Vor rund zwei Jahren nahm eine neue Gruppe junger Investmentbanker ihre Arbeit in einem Bürogebäude am Ostufer der Donau in Budapest auf. Morgan Stanley hatte sie mit der Aussicht auf eine spätere Beförderung nach New York oder London angeworben. Einige der Mitarbeiter arbeiteten dabei mehrere Tage pro Woche bis weit in die Morgenstunden, um Teams in den USA zu unterstützen, die ihnen sechs Zeitzonen hinterherhinken.

Kostengünstige Arbeitskräfte für Routineaufgaben

Für Morgan Stanley war das Budapester Programm eine Möglichkeit, Stellen ins Ausland zu verlagern und kostengünstigere Arbeitskräfte für typische Einstiegsaufgaben im Investmentbanking einzusetzen. Zu diesen Tätigkeiten zählten das Erstellen von Finanzmodellen, das Formatieren von Pitch-Decks sowie die gelegentliche Unterstützung bei der Abwicklung von Großtransaktionen. Solche Aufgaben werden normalerweise von gut bezahlten Nachwuchsbankern in ihren ersten Berufsjahren übernommen.

Die Untersuchung der Finra dreht sich laut mit der Angelegenheit vertrauten Personen um mehrere zentrale Fragen: welche Art von Arbeit die Banker in Budapest konkret verrichteten, wie viel Kontakt sie zu Kunden hatten und wie die Aufsicht über sie organisiert war. Die Untersuchung befinde sich noch in einem frühen Stadium, hieß es.

Whistleblower erhebt schwere Vorwürfe

Ausgelöst wurde die Untersuchung durch einen ehemaligen Mitarbeiter, der sich als Whistleblower an die Aufsichtsbehörde wandte. Er behauptete, dass den Teilnehmern des Programms die erforderlichen Lizenzen für ihre Tätigkeit fehlten. Darüber hinaus erhob er den Vorwurf, die Bank habe gegen Regeln verstoßen, die den Missbrauch vertraulicher Informationen über Kunden und Transaktionen verhindern sollen.

Solche Lizenzpflichten sind im US-amerikanischen Finanzwesen ein zentrales Regulierungsinstrument. Die Finra ist als selbstregulierende Organisation für die Beaufsichtigung von Brokern und Investmentbanken in den USA zuständig und kann bei Verstößen empfindliche Strafen verhängen. Für Morgan Stanley, eine der größten Investmentbanken der Welt, könnte die Untersuchung erhebliche regulatorische Konsequenzen haben.

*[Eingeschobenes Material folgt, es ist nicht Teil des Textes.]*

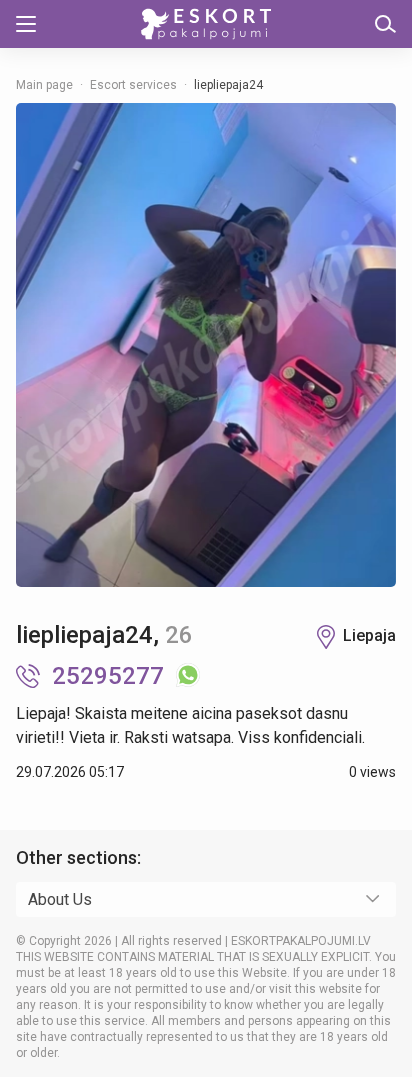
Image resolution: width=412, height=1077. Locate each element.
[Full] (206, 345)
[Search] (385, 24)
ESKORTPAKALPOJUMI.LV (301, 941)
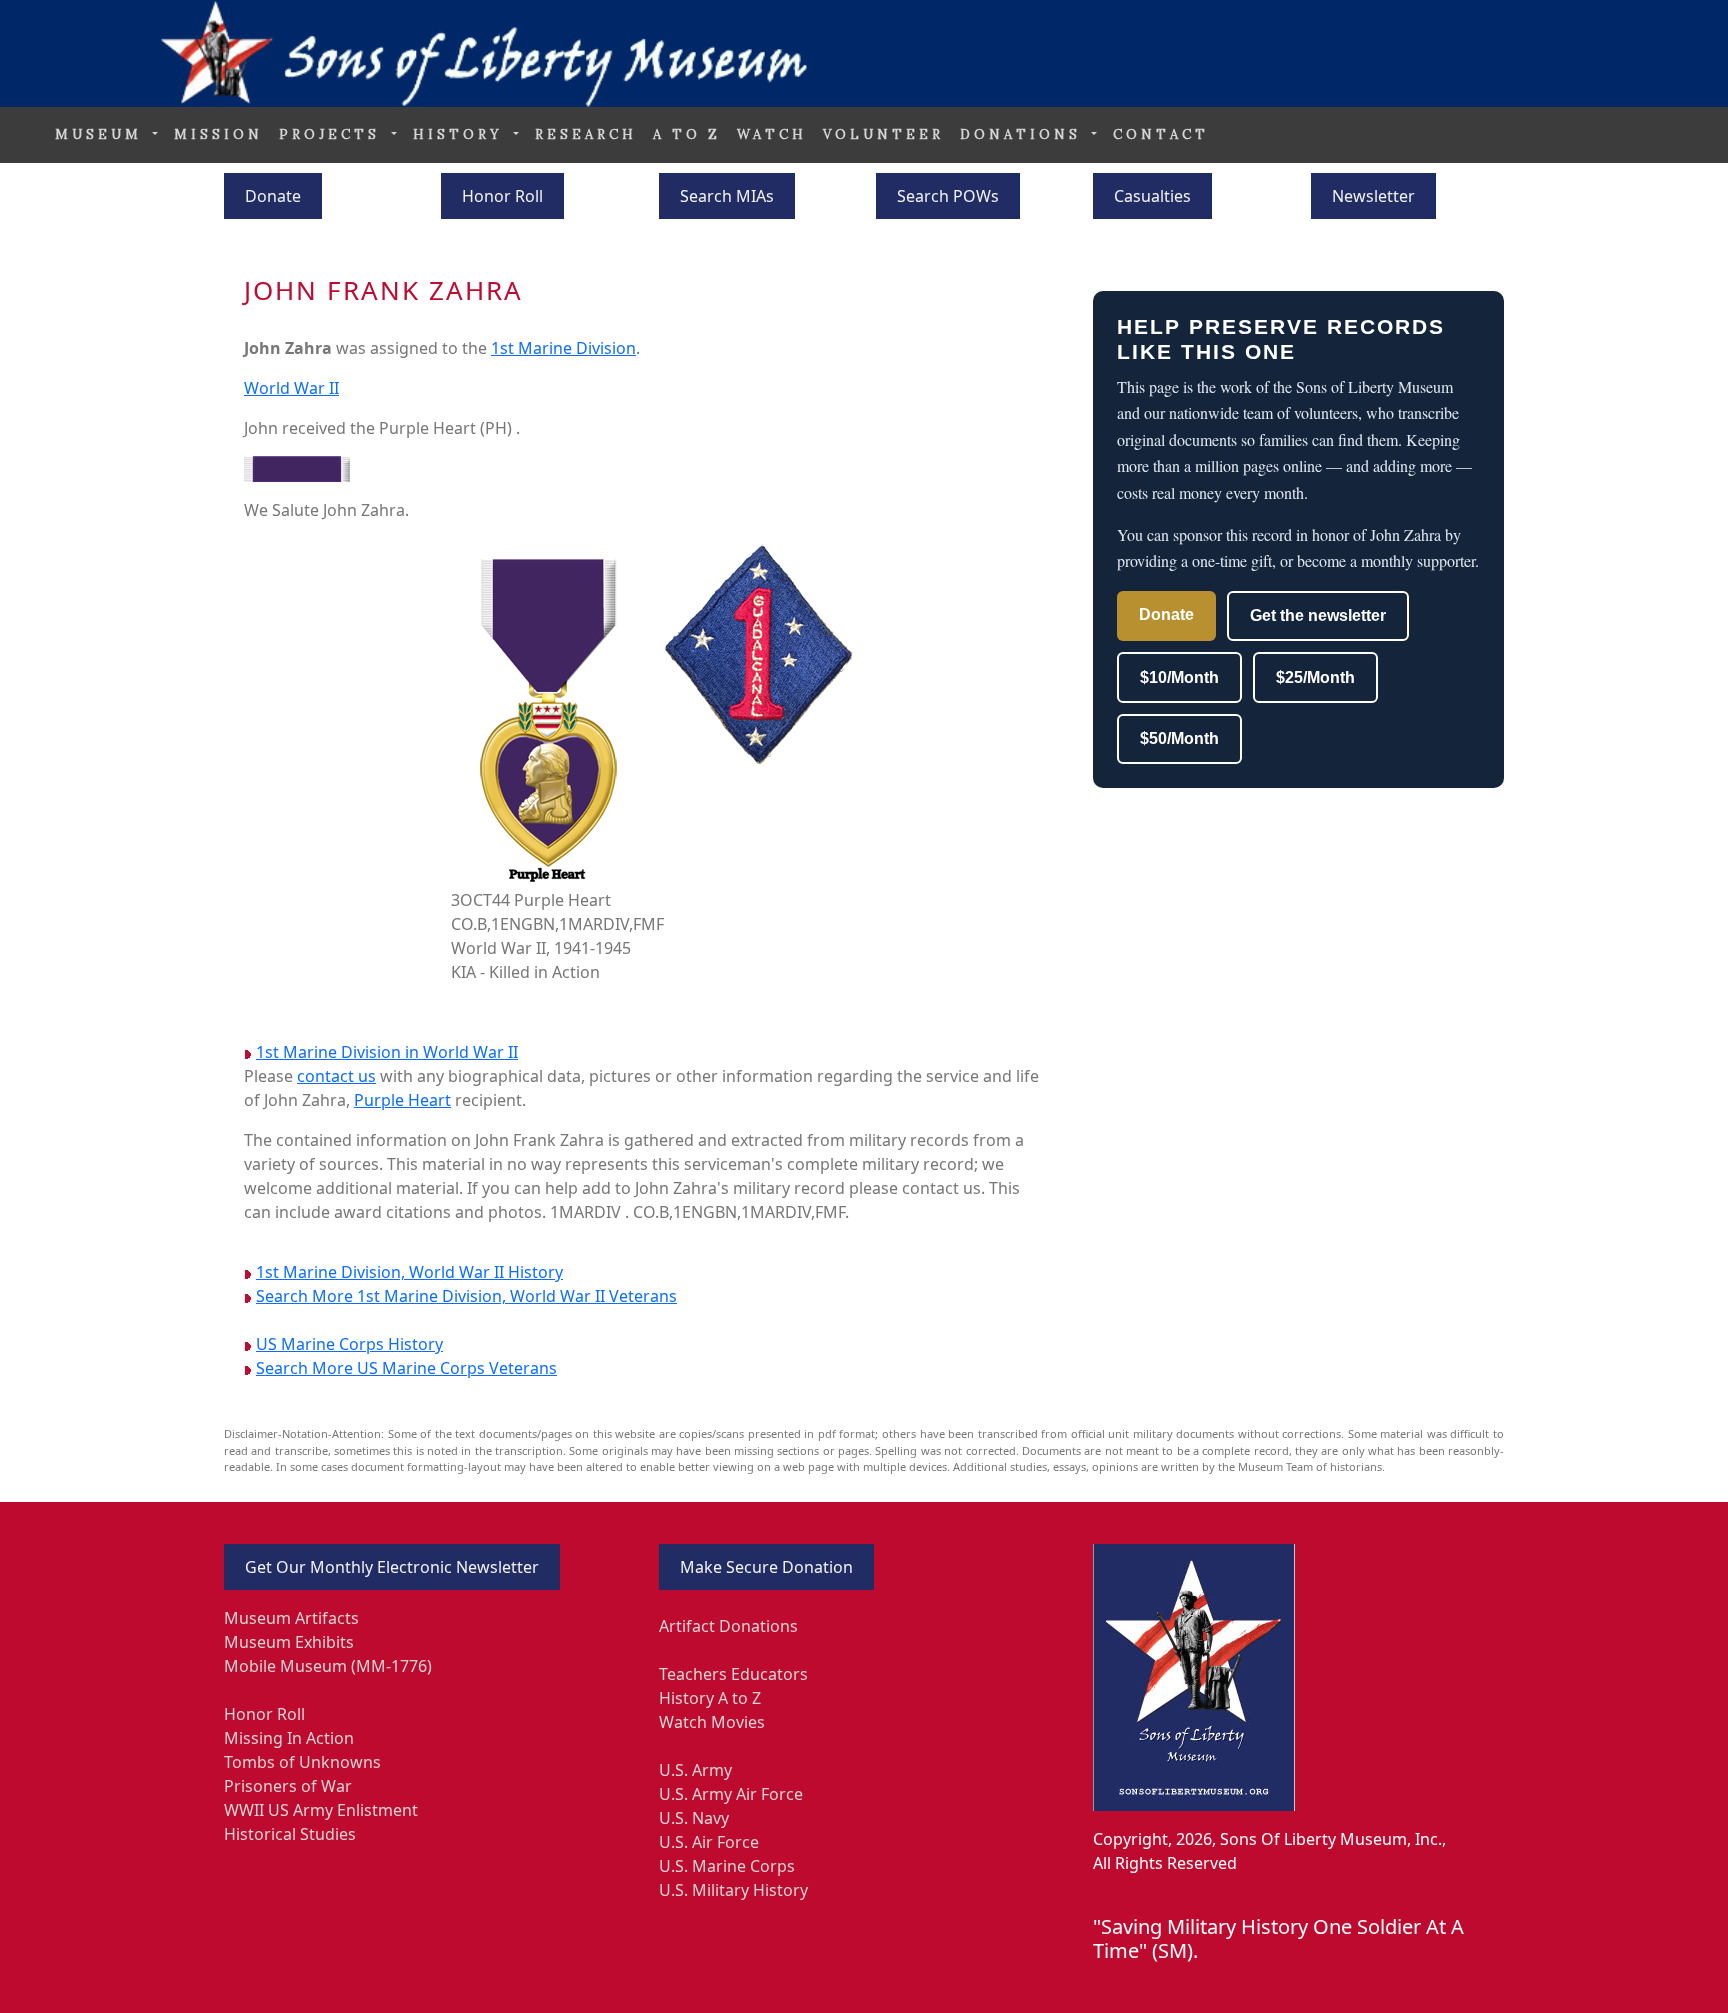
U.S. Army (695, 1770)
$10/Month (1179, 677)
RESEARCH (586, 134)
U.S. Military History (733, 1890)
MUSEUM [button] (102, 134)
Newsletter (1373, 196)
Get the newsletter (1318, 615)
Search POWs (948, 196)
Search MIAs (727, 196)
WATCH (772, 134)
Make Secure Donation (766, 1567)
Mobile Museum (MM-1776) (328, 1666)
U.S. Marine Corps (727, 1866)
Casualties (1152, 196)
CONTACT (1161, 134)
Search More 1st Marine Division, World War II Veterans (466, 1296)
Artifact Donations (728, 1626)
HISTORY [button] (461, 134)
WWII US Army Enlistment (321, 1810)
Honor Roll (502, 196)
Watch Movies (712, 1722)
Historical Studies (290, 1834)
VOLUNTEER (883, 134)
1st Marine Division (563, 348)
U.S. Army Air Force (731, 1794)
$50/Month (1179, 738)
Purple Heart (402, 1100)
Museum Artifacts (291, 1618)
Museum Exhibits (289, 1642)
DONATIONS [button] (1024, 134)
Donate (273, 196)
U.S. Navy (694, 1818)
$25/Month (1315, 677)
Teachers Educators (733, 1674)
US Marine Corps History (349, 1344)
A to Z (687, 134)
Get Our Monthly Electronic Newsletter (392, 1567)
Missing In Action (289, 1738)
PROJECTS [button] (333, 134)
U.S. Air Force (709, 1842)
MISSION (218, 134)
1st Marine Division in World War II (387, 1052)
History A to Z (710, 1698)
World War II (291, 388)
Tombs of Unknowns (302, 1762)
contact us (336, 1076)
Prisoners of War (288, 1786)
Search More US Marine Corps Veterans (406, 1368)
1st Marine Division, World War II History (409, 1272)
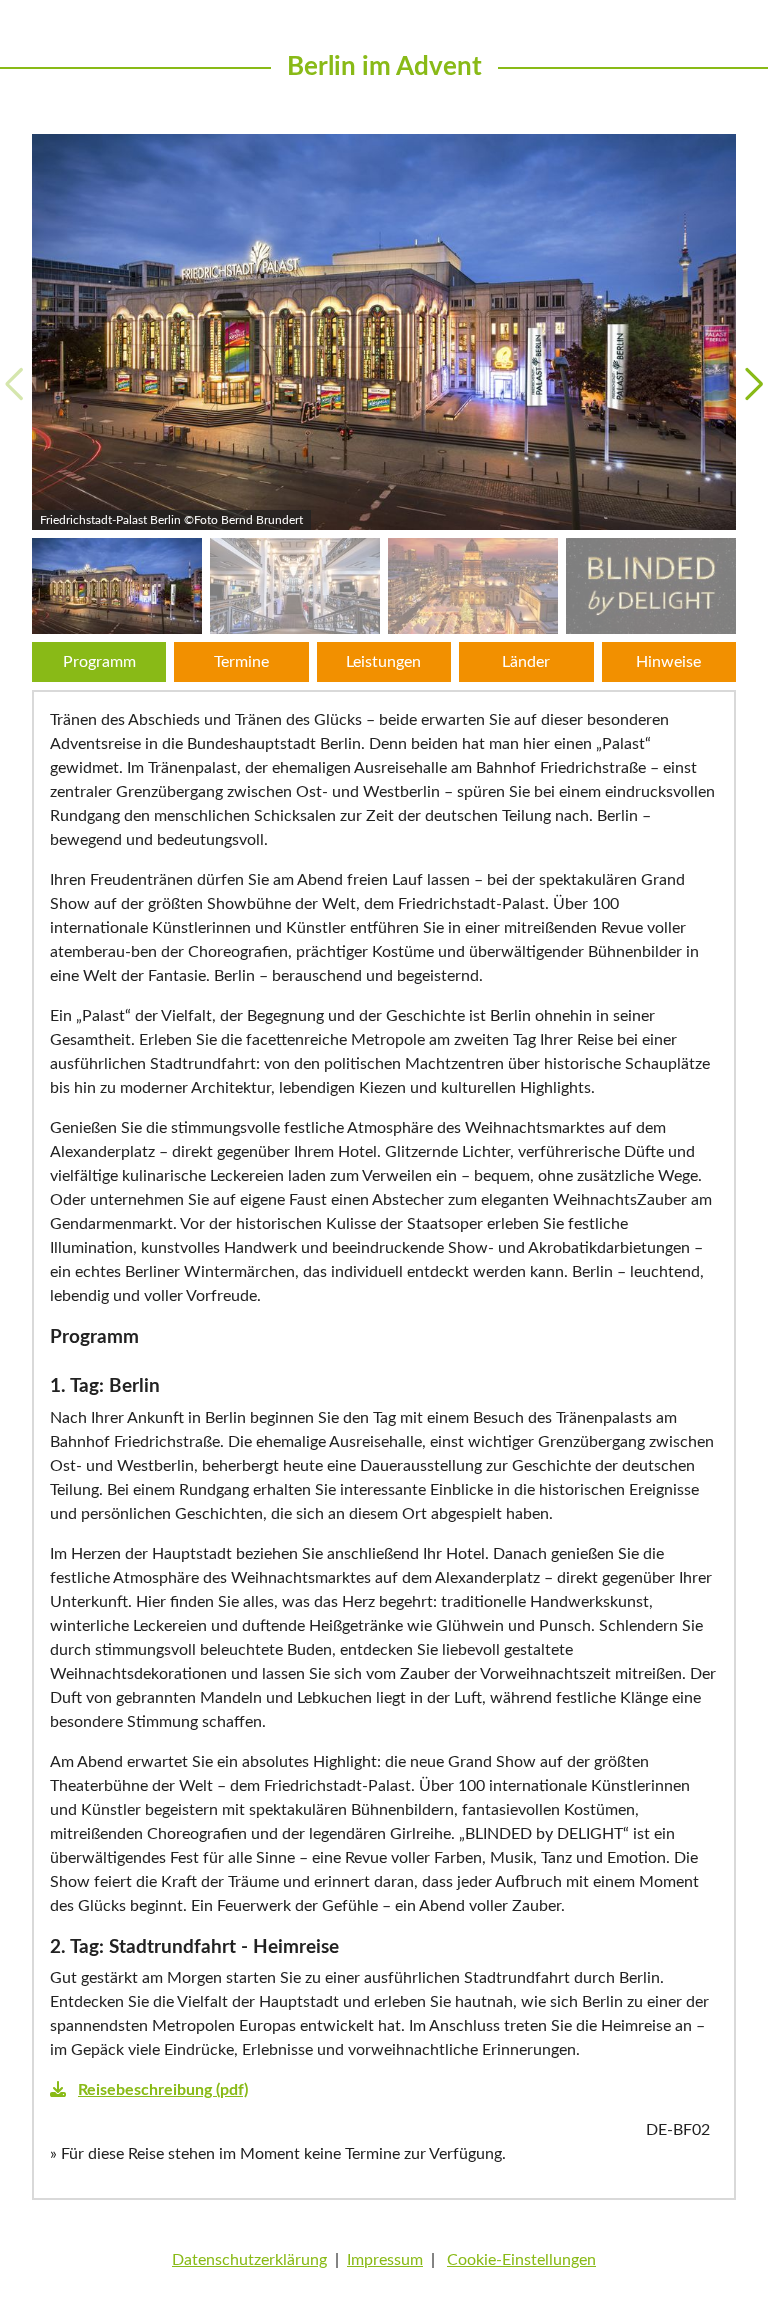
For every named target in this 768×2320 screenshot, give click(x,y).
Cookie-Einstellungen (521, 2260)
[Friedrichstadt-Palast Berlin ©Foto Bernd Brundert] (384, 332)
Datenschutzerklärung (249, 2260)
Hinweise (668, 662)
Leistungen (383, 662)
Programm (99, 662)
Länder (526, 662)
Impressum (385, 2260)
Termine (241, 662)
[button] (754, 384)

Sowohl Morgan Stanley als auch die Finra lehnten eine Stellungnahme zu dem Vorgang ab. Wie die Untersuchung ausgeht und ob weitere Maßnahmen folgen, bleibt vorerst offen. Anleger und Marktbeobachter werden die Entwicklungen rund um das Budapester Programm aufmerksam verfolgen.